Deneyim ve Kişisel Gelişim
İnsan, yaşadığı deneyimler aracılığıyla kendi özünü ve kimliğini oluşturur. Bu nedenle, her bireyin yolu ve gelişimi farklıdır.
Anlam Arayışı
Egzistansiyalizm, bireyin yaşamına anlam katma çabasını ön planda tutar. İnsan, varoluşunun anlamını kendisi yaratmak zorundadır.
Öznel Deneyim
Bu akım, bireyin deneyimlerinin ve içsel yolculuğunun önemli olduğunu savunur. Her birey, kendi bakış açısıyla dünyayı algılar ve yorumlar.
Yorumlar
Varoluşçuluk (Egzistansiyalizm), 19. ve 20. yüzyılda felsefe sahnesine damgasını vuran, insan varoluşunun doğasını ve anlamını merkeze alan derin bir düşünce akımıdır. Temelinde, felsefe tarihinin büyük bir kısmına hakim olan "öz" ve "varoluş" ilişkisini tersine çeviren devrimci bir fikir yatar: varoluş özden önce gelir (*l'existence précède l'essence*). Bu, Jean-Paul Sartre tarafından popülerleştirilen ve akımın temel direğini oluşturan bir ilkedir. Geleneksel felsefede, bir nesnenin (örneğin bir makasın) önce bir "özü" (kesme işlevi, tasarımı) vardır, sonra bu öze uygun olarak "var edilir". Varoluşçuluk ise insan için bunun tam tersi olduğunu savunur. İnsan, dünyaya önceden belirlenmiş bir doğa, bir kader veya bir amaç olmaksızın "fırlatılmıştır". Birey önce var olur, dünyada kendini bulur ve ancak ondan sonra eylemleri, seçimleri ve projeleri aracılığıyla kendi "özünü" yaratır. Dolayısıyla insan, kendi kendini yaratan bir varlıktır.

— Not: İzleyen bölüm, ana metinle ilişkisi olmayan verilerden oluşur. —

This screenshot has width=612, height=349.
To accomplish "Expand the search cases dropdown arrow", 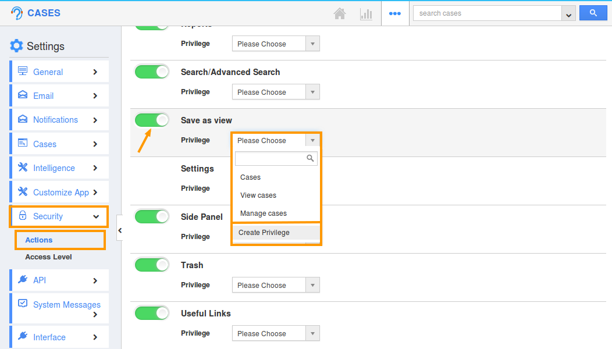I will pos(568,14).
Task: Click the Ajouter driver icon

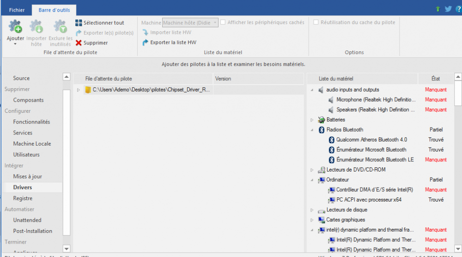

Bu radikal özgürlük fikri, varoluşçuluğun en temel ve aynı zamanda en ağır kavramıdır. Sartre'a göre insan, özgür olmaya mahkûm edilmiştir. Bu bir lanet gibidir, çünkü özgürlüğümüzden kaçamayız. Yaptığımız her seçim, sadece bizi değil, tüm insanlığı tanımlar. Bir eylemde bulunduğumuzda, o eylemin herkes için doğru ve yapılabilir olduğunu da ima etmiş oluruz. Bu durum, bireyin omuzlarına muazzam bir sorumluluk yükler. Seçimlerimizin arkasında sığınabileceğimiz ilahi bir güç, evrensel bir ahlak yasası veya determinist bir doğa yoktur. Bu mutlak özgürlük ve sorumluluk hissi, bireyde "kaygı" (angst), "bunalım" ve "terk edilmişlik" hislerini doğurur. Søren Kierkegaard bu durumu, Tanrı'ya inanmanın rasyonel bir temeli olmadığını bilerek yapılan bir "iman sıçraması" ile aşılabileceğini düşünürken, ateist varoluşçular için bu kaygı, varoluşun kaçınılmaz bir parçasıdır.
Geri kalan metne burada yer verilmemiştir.